**Given request**: Change "forward" to "backward" in the lines starting at the one that contains "How do I perform: Click the CS-L" and ending at the one that contains "Looking at the screenshot, I should pos(126,138).". Give only those lines again, with everything else left the same.

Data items
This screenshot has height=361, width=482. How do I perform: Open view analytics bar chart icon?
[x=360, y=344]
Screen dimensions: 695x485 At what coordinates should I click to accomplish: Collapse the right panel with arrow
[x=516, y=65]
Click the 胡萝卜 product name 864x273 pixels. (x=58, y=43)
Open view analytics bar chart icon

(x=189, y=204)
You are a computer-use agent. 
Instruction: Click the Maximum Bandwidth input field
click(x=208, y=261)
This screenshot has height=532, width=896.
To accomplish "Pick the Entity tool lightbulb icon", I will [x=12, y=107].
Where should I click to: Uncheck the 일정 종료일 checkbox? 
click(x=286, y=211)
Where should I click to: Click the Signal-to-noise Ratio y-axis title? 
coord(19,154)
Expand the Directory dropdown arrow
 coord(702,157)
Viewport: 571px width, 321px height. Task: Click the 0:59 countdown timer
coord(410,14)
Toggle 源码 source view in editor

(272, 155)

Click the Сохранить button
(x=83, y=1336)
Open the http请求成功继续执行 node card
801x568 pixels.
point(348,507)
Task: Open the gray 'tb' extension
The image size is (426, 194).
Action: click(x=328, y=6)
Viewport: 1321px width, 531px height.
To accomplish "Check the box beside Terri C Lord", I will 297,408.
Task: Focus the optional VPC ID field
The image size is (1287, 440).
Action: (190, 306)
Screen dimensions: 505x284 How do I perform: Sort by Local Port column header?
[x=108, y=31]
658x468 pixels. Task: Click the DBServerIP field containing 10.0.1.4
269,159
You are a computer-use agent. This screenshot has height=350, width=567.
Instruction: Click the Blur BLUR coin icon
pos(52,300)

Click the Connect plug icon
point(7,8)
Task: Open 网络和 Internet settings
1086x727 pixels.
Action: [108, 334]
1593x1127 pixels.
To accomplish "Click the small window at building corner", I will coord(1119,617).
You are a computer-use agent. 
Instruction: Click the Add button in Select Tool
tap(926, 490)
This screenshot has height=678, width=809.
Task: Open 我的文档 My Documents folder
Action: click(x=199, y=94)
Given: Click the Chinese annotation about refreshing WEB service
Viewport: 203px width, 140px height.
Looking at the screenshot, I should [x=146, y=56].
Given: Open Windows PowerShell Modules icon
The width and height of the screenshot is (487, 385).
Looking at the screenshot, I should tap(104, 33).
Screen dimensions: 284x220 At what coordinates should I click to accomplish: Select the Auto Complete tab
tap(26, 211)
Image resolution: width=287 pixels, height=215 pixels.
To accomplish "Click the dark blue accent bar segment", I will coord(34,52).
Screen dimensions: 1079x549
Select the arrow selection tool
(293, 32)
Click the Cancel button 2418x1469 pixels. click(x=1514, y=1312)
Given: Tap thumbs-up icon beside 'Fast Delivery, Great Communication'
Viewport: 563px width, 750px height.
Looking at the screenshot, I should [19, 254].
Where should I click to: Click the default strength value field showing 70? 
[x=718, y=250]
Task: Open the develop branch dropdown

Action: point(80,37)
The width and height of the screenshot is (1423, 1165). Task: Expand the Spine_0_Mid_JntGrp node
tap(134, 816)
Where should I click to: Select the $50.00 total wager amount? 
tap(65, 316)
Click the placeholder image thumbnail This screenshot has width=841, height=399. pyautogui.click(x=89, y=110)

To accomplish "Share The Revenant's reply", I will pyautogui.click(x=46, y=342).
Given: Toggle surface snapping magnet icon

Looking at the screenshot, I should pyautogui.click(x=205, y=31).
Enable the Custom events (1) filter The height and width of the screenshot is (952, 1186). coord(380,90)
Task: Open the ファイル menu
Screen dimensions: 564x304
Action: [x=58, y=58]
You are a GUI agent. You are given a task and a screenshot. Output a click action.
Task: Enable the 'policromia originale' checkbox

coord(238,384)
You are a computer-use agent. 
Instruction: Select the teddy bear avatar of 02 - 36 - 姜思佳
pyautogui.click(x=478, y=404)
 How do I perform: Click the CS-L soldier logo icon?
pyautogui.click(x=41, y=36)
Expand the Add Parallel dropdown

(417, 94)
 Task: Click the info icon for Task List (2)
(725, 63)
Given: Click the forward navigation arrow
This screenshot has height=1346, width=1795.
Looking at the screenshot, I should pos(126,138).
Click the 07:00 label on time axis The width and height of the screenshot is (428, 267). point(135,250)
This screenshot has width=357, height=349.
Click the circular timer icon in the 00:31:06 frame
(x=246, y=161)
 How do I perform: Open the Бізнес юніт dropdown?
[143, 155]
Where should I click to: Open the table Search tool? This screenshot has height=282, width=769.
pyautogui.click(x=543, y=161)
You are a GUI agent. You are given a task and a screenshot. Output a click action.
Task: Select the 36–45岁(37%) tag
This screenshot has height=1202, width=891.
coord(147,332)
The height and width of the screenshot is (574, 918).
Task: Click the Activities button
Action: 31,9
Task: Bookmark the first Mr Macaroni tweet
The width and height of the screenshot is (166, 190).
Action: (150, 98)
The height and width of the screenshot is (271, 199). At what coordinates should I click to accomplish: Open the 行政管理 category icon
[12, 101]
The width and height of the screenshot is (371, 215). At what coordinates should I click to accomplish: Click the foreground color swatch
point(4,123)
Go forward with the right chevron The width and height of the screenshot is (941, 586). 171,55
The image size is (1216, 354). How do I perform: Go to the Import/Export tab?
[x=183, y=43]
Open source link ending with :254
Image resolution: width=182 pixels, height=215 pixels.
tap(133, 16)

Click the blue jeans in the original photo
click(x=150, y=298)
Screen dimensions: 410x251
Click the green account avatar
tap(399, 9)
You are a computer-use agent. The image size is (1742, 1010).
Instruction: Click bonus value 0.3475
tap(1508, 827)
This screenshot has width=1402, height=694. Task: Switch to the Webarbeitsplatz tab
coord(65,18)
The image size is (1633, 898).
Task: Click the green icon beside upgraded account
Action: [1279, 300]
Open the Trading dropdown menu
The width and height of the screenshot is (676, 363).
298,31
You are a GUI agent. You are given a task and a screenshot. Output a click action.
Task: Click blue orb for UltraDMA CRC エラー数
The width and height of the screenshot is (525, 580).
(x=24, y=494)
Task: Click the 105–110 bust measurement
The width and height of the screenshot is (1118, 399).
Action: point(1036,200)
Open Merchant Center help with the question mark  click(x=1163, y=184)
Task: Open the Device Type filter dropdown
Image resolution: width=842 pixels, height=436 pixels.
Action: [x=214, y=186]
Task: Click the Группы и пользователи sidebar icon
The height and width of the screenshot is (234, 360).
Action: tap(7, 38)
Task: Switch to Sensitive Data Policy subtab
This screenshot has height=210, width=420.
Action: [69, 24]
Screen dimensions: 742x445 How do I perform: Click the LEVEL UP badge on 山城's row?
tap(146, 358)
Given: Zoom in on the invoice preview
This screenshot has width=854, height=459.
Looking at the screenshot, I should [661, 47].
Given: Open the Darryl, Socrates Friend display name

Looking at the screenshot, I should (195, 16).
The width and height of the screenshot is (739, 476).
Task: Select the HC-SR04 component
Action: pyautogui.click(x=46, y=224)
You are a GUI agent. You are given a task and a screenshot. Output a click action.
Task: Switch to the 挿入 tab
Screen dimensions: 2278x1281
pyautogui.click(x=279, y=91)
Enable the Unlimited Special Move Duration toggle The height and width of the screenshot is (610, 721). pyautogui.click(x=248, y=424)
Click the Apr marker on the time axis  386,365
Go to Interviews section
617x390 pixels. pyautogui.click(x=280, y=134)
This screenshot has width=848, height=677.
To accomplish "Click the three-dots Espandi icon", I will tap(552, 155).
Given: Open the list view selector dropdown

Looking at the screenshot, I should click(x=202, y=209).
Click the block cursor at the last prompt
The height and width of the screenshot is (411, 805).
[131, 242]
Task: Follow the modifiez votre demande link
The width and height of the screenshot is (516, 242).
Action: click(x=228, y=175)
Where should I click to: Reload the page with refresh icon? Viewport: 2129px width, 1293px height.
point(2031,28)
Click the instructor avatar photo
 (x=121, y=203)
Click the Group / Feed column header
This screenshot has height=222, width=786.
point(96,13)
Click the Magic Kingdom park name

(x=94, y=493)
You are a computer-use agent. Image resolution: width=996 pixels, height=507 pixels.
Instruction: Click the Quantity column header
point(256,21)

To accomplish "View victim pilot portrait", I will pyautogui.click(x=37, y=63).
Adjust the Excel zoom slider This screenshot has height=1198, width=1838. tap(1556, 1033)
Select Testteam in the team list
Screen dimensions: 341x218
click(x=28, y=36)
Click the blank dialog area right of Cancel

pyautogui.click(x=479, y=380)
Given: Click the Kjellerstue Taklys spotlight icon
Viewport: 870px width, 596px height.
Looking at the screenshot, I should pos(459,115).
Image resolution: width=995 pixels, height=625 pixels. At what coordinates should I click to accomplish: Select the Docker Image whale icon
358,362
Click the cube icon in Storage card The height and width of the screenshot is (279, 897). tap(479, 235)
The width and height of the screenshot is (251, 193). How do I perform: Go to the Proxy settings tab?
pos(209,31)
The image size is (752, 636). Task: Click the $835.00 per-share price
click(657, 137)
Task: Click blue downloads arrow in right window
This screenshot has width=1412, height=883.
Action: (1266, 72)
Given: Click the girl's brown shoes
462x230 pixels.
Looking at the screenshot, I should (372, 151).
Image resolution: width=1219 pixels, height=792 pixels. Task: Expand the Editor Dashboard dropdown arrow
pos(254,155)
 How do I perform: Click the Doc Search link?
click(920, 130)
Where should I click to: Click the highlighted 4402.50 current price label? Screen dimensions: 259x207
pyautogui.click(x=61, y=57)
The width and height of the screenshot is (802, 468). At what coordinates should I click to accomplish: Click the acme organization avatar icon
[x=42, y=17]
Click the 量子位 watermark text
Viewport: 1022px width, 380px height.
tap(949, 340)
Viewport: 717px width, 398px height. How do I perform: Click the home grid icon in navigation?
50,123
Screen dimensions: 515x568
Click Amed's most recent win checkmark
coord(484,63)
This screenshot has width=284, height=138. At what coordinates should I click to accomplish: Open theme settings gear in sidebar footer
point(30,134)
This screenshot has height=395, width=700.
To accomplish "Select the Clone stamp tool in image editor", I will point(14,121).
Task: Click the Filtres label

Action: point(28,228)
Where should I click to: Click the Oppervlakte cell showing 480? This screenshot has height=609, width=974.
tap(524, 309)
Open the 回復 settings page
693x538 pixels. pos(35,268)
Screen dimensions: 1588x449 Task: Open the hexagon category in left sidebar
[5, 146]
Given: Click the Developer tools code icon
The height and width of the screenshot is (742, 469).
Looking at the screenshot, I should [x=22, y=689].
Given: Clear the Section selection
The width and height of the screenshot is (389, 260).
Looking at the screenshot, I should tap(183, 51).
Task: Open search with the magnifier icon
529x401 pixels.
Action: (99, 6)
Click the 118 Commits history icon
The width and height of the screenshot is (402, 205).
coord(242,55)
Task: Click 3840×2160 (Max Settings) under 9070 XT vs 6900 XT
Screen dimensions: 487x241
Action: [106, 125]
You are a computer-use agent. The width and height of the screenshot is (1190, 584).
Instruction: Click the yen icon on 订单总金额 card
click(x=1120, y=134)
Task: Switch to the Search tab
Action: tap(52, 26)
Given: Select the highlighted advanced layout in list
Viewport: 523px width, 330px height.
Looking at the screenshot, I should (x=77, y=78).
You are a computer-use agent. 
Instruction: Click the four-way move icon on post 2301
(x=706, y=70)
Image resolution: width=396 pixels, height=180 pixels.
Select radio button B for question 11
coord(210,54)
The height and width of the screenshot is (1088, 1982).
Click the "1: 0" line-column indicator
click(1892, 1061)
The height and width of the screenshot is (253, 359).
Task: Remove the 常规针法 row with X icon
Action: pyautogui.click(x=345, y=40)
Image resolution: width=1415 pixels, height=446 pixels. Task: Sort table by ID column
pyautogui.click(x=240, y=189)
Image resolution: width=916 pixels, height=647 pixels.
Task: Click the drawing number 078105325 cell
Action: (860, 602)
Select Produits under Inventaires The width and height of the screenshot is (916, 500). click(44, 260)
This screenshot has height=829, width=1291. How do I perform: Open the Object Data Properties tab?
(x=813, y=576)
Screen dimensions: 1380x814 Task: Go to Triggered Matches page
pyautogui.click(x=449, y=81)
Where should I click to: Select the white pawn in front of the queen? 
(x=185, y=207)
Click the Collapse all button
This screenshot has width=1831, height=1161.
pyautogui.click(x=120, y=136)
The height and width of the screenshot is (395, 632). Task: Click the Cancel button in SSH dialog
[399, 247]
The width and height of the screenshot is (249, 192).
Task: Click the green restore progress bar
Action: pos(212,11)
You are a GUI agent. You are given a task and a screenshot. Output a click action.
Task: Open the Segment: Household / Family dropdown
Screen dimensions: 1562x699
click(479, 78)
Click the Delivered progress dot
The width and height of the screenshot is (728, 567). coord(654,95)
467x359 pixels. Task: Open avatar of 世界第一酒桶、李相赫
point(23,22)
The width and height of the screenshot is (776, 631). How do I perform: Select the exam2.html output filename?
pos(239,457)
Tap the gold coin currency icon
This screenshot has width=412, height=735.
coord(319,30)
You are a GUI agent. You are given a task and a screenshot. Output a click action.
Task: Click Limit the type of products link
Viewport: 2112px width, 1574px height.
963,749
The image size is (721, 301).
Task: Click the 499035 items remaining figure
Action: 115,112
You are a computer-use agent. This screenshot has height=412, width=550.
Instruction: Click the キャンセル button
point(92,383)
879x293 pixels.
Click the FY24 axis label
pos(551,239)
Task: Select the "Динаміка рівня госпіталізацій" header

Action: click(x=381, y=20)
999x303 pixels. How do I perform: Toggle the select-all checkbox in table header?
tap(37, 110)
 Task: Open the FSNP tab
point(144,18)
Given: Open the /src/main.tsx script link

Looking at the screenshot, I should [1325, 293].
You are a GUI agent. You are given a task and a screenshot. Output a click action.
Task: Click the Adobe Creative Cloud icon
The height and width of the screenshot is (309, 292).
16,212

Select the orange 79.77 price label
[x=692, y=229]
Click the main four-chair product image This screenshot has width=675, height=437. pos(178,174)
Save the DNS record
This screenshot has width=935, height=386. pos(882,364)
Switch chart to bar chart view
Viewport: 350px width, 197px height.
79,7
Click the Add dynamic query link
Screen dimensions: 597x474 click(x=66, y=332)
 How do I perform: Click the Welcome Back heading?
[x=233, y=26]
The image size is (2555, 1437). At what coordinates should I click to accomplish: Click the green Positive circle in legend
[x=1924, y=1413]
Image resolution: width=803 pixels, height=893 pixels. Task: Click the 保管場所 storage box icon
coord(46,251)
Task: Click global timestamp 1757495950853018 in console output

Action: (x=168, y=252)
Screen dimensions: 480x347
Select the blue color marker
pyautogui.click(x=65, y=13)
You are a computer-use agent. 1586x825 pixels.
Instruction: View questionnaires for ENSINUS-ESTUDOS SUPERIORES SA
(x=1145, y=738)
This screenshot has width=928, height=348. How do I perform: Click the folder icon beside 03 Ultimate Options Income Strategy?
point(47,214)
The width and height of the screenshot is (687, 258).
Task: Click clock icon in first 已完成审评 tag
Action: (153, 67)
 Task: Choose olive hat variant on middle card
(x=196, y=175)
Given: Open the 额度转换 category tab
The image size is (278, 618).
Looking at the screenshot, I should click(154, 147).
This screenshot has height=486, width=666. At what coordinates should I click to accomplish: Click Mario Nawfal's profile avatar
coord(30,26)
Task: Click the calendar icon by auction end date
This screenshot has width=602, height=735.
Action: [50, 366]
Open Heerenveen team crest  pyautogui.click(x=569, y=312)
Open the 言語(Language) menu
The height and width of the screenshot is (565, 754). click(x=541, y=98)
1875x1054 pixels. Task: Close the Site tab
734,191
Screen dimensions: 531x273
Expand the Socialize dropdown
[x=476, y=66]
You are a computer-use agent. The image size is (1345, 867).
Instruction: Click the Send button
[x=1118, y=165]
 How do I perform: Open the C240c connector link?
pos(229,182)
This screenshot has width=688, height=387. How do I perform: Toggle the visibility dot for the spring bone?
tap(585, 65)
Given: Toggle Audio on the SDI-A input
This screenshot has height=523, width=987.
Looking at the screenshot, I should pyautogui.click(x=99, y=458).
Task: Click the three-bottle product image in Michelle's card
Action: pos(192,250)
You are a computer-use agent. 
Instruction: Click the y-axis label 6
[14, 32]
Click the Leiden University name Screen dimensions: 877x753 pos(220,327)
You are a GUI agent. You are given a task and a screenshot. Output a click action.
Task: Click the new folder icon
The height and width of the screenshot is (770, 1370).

**Response to this task**:
 How do I perform: Click the CS-L soldier logo icon?
pyautogui.click(x=41, y=36)
Expand the Add Parallel dropdown

(417, 94)
 Task: Click the info icon for Task List (2)
(725, 63)
Given: Click the backward navigation arrow
This screenshot has height=1346, width=1795.
Looking at the screenshot, I should pos(126,138).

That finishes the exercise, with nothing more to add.